Кэти уклончиво кивнула.
– Как думаешь, почему люди до сих пор об этом деле пишут? Потому что так много спекуляций, несколько действительно нелепых теорий… и ни капли ясности.
– Да уж, представляю. – Лиза вдруг почувствовала себя крайне глупо из-за того, что привела сюда Кэти – как будто втянула ее в нечто постыдное, абсурдное или эмоционально опасное. – И ты хочешь спросить беднягу Джейкоба о том, как ему живется при погибшей семье? Думаешь, он расскажет, каково это, в красках? В форме интервью?

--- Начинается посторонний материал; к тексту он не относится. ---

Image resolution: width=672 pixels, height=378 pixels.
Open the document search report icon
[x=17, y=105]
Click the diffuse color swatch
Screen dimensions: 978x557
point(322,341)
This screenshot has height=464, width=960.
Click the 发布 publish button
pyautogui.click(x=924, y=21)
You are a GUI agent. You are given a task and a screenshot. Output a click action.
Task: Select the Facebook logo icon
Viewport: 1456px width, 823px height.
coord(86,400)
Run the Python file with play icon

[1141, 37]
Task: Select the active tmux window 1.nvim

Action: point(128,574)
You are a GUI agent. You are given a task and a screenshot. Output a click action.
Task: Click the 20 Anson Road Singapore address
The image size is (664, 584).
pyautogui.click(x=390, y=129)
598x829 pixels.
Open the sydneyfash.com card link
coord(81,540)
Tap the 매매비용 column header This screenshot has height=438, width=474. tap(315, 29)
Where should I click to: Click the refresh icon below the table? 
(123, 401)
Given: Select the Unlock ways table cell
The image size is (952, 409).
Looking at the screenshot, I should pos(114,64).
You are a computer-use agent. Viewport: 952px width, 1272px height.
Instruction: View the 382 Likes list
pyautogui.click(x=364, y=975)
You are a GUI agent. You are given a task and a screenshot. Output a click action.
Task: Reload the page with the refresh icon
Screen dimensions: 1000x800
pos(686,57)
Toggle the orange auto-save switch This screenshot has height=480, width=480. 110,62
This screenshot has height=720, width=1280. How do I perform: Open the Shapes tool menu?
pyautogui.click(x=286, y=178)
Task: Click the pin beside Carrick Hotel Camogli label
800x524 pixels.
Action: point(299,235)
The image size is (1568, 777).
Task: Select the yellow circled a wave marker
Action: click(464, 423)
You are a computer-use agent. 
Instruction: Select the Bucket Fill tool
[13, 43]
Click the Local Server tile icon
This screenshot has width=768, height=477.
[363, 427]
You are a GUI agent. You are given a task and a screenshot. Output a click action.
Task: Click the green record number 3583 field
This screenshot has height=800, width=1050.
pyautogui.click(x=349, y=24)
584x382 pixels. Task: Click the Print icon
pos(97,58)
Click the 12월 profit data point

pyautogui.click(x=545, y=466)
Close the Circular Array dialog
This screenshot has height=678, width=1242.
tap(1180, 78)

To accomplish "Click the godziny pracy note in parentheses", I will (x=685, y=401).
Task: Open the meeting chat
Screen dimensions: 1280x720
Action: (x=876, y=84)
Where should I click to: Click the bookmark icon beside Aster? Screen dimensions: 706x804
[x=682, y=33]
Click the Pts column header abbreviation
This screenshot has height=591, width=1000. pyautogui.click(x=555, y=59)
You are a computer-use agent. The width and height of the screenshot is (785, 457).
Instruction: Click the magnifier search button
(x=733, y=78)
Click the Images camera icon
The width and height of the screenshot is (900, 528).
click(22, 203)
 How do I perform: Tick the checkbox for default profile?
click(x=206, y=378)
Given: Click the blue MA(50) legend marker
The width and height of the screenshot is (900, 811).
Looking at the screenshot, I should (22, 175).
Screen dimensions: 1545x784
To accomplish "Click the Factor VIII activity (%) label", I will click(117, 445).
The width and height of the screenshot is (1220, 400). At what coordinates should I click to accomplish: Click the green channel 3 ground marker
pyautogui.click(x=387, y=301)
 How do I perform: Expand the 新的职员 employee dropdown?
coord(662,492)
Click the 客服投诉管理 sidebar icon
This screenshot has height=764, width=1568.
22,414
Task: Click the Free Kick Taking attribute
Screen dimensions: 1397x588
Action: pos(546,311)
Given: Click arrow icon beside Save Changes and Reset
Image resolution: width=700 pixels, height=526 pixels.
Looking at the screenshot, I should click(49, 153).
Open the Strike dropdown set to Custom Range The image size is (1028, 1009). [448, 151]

– Я не знаю, что думать, – огрызнулась Кэти. Может, ему просто нездоровится так же, как и ей. Может, с каждым новым романом он немного сильнее умирает в себе – терпит неудачу в стремлениях, меньше сопротивляется фатуму. Лиза упомянула, что он был тихим и вежливым, но Кэти была уверена: за этим фасадом он кричит, очень громко, и никто не прислушивается в достаточной степени, чтобы услышать этот все более ослабевающий вопль. Может, она поможет ему подобрать слова, к которым он забыл дорогу, – беседуя, а не допрашивая, дружески обнимая при этом, если он не воспримет это как нечто слишком безумное. Может, и ему кое-что известно о ножах, которыми режут по живому.